Mud

Today we poured the beam, which is the wall of the foundation that sits on top of the footing, providing the height for the crawl space. There is something great about calling Rocky Mountain Premix and ordering out 4 cubic yards of 3000 psi foundation mix, with a 5 inch slump. Shannon who runs dispatch over at Rocky Mountain got me squared away, and an hour or two after our code inspector passed our forms, concrete was flowing into them.

As an engaged student of construction and history, the poetic side took hold and as I watched Kurt and Ed guide the mud into the forms, I realized that today I was responsible for making something that would long outlast me, or probably any of my progeny. In fact, I bet our pour today will be around for hundreds and hundreds of years. I have visited Rome and wandered through the ruins of the Capitoline Hill and the Forum, and I have seen the vaults of the Basilica of Maxentius first hand, all created using the early generations of concrete. Concrete technology was lost for a long, long time after the Roman Empire faded away. Only during the 18th century did concrete flow once again.

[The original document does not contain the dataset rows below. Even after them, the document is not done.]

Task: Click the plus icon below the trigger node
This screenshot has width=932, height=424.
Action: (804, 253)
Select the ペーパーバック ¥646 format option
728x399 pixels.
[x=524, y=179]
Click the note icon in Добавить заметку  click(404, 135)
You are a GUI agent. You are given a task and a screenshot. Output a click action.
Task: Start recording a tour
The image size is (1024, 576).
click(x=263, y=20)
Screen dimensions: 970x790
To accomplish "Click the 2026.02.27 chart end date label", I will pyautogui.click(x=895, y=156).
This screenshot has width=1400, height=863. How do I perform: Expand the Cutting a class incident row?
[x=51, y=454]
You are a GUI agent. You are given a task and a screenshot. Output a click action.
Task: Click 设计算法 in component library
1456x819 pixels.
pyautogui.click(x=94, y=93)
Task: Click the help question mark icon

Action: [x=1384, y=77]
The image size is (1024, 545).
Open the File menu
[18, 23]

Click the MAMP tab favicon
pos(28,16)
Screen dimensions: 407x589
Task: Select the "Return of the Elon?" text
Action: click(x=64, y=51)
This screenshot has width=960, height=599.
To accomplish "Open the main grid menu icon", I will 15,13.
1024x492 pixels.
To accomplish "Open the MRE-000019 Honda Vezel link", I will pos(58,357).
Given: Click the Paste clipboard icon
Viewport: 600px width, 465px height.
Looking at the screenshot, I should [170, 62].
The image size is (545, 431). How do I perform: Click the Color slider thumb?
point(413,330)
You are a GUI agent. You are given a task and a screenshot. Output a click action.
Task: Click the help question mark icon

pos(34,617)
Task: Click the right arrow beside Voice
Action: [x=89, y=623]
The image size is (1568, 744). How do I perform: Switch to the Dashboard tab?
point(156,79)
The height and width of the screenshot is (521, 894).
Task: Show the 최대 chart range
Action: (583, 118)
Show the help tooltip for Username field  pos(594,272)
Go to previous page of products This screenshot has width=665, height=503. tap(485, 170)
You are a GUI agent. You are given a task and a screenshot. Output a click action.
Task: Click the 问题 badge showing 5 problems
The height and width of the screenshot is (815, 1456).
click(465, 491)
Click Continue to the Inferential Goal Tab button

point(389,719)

The Romans used a different mix than the Portland blend we used tonight, invented a mere 188 years ago by an Englishman. Roman concrete was not reinforced with steel either, which is also a relatively recent innovation by a Parisian gardener who was trying to make stronger pots for his plants. He took some wire and put it into his forms. Simple. His desire to create a better planter resulted in unlocking a revolution in building technology, and allows my house to stand up the way it does. The delicate care of a gardener in Paris and the ingenuity of the Romans, drying in the forms tonight.